_Consigne 1_
Dans l'extrait sur la certification FSC et les services écosystémiques, quelle superficie totale couvrent les projets pilotes situés en Indonésie ?

_Extrait fourni_
....
Le commerce des « services écosystémiques » transforme la nature en unités quantifiables qui puissent se traduire par des biens échangeables, dénommés « certificats », « titres » ou « actifs ». Il part de l’idée que la nature et ses « services écosystémiques » peuvent être détruits, pourvu que cette destruction soit « compensée » par la « préservation », la « récupération » ou « l’amélioration » effectuée ailleurs. Le commerce des « services écosystémiques » implique une appréciation des forêts radicalement différente de celle que les peuples forestiers ont toujours appliquée (voir le Bulletin du WRM de février 2012).
Selon le site web de ForCES, le FSC est « bien placé pour élargir son approche basée sur le marché et promouvoir les services écosystémiques ». Dans ce contexte, le FSC prévoit d’avoir, d’ici 2015, « un système mondial renforcé pour les gestionnaires forestiers qui visent à rendre des services écosystémiques clés à destination d’un marché existant ou d’un futur marché potentiel », ainsi que « des sites pour illustrer le succès de la certification forestières pour les services des écosystèmes ». Les dix projets pilotes se situent au Chili (3 projets sur un total de 320 000 hectares), en Indonésie (3 projets sur un total de 290 000 hectares), au Népal (2 projets sur un total de 57 000 hectares) et au Vietnam (2 projets sur 37 000 hectares).
Le site web de ForCES dit que les projets au Chili cherchent à accroître la certification FSC « au niveau du paysage », en contribuant à promouvoir la « gestion forestière durable » dans des « forêts naturelles et plantées » (4). Dans un contexte de forte opposition aux vastes étendues de plantations industrielles, le FSC a octroyé son label à des entreprises qui se heurtent à de graves conflits sociaux dus aux litiges d’ordre foncier et aux expulsions. Un des projets pilotes au Chili, Bosques Cautín, a pour partenaire l’entreprise Forestal Mininco, dénoncée en 2011 parce qu’une bonne partie de ses hectares certifiés se trouvent dans des territoires des Mapuche (voir l’article du Bulletin du WRM de janvier 2015).
Dans le cas de l’Indonésie, ce pays est présenté par ForCES comme le plus grand producteur de bois du Sud-Est de l’Asie, tout en affirmant que le déboisement a « brusquement » diminué au cours des sept dernières années. Comment le déboisement a-t-il pu chuter dans un pays qui, en plus des vastes superficies affectées aux plantations industrielles d’arbres, possède les plus grandes étendues du monde de plantations industrielles de palmiers à huile, en expansion permanente et toujours au détriment des forêts ? On ne peut arriver à une conclusion pareille qu’en considérant qu’une plantation est la même chose qu’une forêt. Cependant, le site web de ForCES dit que si le déboisement reste un problème en Indonésie, cela est dû au fait que la valeur économique des « services écosystémiques » n’est pas comptabilisée (5). Une fois de plus, le FSC insiste sur l’idée que la nature doit être mercantilisée.
....
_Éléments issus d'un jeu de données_
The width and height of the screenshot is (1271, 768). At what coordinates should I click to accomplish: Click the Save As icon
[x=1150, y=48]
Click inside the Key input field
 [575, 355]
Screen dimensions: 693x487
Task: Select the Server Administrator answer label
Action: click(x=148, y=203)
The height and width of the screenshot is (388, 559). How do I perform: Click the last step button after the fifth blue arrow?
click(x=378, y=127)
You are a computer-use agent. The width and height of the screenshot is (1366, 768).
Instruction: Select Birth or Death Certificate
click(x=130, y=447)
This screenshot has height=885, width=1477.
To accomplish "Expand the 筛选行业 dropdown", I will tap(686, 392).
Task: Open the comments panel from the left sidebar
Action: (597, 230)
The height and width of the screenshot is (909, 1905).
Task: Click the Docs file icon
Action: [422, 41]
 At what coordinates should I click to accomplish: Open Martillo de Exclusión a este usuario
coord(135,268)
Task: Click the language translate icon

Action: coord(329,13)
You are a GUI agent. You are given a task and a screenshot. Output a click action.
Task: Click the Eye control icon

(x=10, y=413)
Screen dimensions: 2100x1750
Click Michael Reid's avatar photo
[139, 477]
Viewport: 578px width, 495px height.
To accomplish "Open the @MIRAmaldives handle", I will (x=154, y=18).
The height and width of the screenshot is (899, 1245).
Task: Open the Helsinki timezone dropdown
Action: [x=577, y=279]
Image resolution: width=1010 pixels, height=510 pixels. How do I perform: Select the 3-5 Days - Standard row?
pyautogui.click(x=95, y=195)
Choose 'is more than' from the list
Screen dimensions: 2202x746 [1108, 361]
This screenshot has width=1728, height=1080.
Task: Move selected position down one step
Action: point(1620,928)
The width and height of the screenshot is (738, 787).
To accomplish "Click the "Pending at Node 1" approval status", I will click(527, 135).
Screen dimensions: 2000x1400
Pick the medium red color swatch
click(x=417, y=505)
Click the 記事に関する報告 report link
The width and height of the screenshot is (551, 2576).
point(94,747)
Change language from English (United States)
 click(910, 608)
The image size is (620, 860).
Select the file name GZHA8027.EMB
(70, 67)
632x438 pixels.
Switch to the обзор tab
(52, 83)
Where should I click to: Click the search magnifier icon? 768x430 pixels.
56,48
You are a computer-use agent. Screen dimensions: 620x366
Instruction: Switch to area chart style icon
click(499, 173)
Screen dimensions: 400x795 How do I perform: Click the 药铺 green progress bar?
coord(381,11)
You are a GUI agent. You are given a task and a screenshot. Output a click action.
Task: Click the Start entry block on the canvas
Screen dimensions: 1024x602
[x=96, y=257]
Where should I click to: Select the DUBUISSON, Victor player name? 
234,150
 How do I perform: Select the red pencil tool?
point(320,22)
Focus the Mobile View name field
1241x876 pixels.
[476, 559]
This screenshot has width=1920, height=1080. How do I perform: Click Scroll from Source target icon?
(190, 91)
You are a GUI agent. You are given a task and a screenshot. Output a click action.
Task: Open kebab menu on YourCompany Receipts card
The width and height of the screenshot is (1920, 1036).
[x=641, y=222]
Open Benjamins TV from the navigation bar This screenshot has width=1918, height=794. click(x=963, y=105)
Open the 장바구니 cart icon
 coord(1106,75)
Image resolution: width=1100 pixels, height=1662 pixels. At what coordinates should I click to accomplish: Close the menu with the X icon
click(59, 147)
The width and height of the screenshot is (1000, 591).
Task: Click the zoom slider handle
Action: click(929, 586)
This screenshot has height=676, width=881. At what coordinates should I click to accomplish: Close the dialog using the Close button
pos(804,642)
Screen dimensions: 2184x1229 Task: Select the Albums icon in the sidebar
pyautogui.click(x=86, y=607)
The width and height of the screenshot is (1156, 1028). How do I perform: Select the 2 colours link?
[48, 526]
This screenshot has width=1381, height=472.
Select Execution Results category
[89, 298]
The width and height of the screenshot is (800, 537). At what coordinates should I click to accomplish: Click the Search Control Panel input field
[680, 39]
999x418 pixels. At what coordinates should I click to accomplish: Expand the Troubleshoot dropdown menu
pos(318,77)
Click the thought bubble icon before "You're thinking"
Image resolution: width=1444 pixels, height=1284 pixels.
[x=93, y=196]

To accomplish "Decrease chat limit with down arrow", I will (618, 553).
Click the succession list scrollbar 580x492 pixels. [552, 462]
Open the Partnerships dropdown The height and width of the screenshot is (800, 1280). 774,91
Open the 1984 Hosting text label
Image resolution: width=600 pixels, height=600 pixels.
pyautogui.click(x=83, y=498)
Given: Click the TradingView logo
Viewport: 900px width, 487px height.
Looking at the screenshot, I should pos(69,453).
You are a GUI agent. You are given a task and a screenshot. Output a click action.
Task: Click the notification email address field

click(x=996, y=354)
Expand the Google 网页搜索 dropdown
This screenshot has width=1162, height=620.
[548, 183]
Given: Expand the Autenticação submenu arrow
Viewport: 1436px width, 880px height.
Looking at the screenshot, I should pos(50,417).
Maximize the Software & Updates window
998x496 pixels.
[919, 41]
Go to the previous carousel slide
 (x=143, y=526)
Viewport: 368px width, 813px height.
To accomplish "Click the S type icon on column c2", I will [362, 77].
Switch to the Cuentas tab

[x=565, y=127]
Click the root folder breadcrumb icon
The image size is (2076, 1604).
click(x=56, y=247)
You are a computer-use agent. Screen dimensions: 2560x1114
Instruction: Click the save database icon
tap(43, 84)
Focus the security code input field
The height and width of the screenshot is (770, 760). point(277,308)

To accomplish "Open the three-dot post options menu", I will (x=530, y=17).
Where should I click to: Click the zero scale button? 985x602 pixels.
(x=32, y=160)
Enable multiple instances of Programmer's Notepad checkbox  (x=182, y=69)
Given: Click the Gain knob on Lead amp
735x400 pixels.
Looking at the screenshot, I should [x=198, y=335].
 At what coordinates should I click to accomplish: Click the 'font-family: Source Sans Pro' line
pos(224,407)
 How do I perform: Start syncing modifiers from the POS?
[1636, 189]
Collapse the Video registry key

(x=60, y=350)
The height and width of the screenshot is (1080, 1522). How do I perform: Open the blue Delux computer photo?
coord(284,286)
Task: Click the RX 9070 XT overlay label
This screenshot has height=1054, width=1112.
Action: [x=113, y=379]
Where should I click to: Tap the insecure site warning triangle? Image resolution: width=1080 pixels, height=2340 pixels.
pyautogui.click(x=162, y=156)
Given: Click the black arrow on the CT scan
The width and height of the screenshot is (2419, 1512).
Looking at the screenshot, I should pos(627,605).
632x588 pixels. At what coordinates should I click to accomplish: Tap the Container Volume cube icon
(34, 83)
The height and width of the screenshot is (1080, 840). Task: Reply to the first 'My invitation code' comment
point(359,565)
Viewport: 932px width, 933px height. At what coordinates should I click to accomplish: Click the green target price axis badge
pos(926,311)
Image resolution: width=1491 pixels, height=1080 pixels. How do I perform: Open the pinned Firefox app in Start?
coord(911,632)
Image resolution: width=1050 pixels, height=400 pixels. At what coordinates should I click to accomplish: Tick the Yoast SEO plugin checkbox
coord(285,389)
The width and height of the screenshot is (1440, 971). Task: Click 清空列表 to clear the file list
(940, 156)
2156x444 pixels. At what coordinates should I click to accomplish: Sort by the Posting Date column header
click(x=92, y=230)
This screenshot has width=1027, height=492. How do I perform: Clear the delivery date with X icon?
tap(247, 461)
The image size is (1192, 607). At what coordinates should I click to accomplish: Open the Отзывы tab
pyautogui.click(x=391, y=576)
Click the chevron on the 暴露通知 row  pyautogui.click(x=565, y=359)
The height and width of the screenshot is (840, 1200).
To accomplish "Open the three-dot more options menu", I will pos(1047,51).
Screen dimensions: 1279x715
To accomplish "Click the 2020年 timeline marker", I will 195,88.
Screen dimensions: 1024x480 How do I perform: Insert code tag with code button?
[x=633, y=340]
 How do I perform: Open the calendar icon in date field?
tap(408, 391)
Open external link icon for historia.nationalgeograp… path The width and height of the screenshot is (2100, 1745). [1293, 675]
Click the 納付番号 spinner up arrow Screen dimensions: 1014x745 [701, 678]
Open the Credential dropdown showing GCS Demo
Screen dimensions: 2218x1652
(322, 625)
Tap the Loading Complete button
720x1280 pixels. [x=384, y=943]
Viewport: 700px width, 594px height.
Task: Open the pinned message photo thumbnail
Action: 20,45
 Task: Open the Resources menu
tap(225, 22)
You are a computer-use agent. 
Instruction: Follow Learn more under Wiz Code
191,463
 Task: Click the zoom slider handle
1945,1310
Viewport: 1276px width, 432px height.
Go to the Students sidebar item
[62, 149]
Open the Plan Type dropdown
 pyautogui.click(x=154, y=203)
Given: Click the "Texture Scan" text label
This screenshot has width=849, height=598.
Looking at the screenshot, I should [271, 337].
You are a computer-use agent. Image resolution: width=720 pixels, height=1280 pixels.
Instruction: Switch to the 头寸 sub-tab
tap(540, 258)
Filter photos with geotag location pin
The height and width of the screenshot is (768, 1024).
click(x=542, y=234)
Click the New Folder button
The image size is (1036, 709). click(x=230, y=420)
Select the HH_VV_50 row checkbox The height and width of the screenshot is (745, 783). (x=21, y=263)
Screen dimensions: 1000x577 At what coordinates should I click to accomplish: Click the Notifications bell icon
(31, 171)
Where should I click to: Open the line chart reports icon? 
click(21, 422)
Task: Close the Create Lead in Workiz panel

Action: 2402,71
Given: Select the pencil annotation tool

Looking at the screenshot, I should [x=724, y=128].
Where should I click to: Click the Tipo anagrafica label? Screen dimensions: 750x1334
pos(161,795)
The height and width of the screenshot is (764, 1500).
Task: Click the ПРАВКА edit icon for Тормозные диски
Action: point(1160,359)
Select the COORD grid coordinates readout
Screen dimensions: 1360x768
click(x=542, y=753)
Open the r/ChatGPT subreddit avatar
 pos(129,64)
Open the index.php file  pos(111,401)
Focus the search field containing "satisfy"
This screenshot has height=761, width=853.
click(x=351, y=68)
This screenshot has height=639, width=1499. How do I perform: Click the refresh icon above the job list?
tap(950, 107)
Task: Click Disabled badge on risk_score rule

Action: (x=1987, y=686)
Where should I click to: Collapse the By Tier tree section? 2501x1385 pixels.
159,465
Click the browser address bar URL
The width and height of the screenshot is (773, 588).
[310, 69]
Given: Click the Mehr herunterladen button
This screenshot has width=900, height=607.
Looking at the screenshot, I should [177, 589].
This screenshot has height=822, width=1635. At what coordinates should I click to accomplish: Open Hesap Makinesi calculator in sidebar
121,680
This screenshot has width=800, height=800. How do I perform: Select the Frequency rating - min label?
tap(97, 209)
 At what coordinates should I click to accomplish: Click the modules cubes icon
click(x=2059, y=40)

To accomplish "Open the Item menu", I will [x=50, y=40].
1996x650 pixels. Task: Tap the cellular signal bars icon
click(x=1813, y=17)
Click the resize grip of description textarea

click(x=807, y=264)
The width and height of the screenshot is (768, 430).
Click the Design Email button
....
_Consigne 2_
Reproduisez à l'identique les entrées, depuis leur début jusqu'à la ligne qui contient « click(x=378, y=127) », cette ligne comprise.

_Réponse rédigée 1_
Les trois projets pilotes en Indonésie couvrent au total 290 000 hectares.

_Réponse rédigée 2_
The width and height of the screenshot is (1271, 768). At what coordinates should I click to accomplish: Click the Save As icon
[x=1150, y=48]
Click inside the Key input field
 [575, 355]
Screen dimensions: 693x487
Task: Select the Server Administrator answer label
Action: click(x=148, y=203)
The height and width of the screenshot is (388, 559). How do I perform: Click the last step button after the fifth blue arrow?
click(x=378, y=127)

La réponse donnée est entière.